Caroline is the coordinator for university collaboration at the Centre for Health Crises. In her role, she dedicates a lot of her time to the Centre’s work on developing collaboration between universities in the field of health crises. Prior to joining the Centre in June of 2023 Caroline, who is an alumnus of KI’s Master’s Programme in Global Health, worked in several MSF projects, in Bangladesh, in South Sudan and in Ukraine. So in some sense it was a return to a familiar organisation, when she responded to the call for staff to urgently join the mission to assist in the cholera outbreak in Zambia.
Hundreds of new cases everyday
The current outbreak was first reported in October 2023, but saw a dramatic increase towards the end of the year and in early 2024. Cholera is a treatable disease. The WHO recommends prompt administration of oral rehydration solution (ORS), and for severely dehydrated patients, rapid administration of intravenous fluids. Several measures have been put in place to manage the outbreak, which at one point reached the level where 500-600 new cases were reported every day, including the establishment of a large-scale treatment centre at the main football stadium in the capital Lusaka.

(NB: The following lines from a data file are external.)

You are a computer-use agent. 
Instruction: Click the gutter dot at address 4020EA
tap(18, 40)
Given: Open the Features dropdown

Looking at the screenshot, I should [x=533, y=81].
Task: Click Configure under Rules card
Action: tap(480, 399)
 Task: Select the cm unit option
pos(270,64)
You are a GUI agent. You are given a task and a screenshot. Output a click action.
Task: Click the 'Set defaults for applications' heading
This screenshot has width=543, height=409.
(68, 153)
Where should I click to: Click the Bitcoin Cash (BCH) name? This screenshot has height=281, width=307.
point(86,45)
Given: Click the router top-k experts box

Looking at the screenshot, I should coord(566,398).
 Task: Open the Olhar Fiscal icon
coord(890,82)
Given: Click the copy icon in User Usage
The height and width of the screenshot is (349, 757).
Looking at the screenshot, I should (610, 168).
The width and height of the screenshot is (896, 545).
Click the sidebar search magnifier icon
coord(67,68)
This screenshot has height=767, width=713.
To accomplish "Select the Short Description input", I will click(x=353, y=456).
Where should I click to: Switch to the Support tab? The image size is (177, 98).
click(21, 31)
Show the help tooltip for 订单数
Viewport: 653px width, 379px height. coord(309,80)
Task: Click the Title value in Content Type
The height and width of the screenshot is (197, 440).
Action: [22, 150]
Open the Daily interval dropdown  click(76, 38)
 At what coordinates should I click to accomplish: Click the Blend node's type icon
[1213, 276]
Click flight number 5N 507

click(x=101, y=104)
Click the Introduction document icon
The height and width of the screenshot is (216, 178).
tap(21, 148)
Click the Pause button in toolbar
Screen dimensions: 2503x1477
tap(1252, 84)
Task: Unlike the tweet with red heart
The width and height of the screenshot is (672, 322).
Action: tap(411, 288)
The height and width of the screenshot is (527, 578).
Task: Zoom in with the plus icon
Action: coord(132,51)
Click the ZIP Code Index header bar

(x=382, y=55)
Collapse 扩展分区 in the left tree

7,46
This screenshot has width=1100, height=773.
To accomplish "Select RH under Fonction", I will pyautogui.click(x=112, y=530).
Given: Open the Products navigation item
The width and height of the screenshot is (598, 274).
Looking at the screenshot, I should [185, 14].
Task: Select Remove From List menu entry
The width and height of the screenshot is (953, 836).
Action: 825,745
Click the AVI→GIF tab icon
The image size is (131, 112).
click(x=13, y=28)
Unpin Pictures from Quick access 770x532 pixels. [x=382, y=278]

MSF responded to a request to assist the country’s health authorities and began setting up its mission a few weeks ago. The organisation is assisting local cholera treatment centres, where ORS and other treatment is administered, as well as working on community health promotion and water-and-sanitation initiatives, including chlorination.
A lot of very necessary paperwork
Caroline joined the mission early on, and initially focused mainly on acquiring authorisation from Zambian authorities for MSF to start it operations and for the international staff to assist in alleviating the health crisis and work in the country. She also created a first budget for the mission. Subsequently, her work continues with a focus on, among other things, collaboration with the Zambian Ministry for Health and coordination of training initiatives.
It is a lot of paperwork, but it is also vital that we have the correct documentation, agreements and procedures to be able to do our work. The fact that we got here early was incredibly valuable, says Caroline.
Secondments of both medical and non-medical expertise
Zambia is seeing a decrease in the number of new cases, but MSF will nonetheless continue to lend assistance to combating the outbreak. However, for Caroline, it is soon time to come back to Stockholm and her office at KI, having gained another valuable experience of working in an ongoing health crisis. Once she is back, she will continue her work on university collaboration, and in particular on developing the Health Crises Network, that was formed in December 2023.
The Centre for Health Crises seconds both medical and non-medical expertise to ongoing health crises around the world, as well as to support preparedness and evaluation, through collaborations with organisations such as MSF. The secondments are in line with the Centre’s aim to lend support in ongoing health crises and to initiatives aimed to increase preparedness for future crises. Additionally, through the secondments valuable skills in operating under resource-constrained conditions are brought back to Sweden.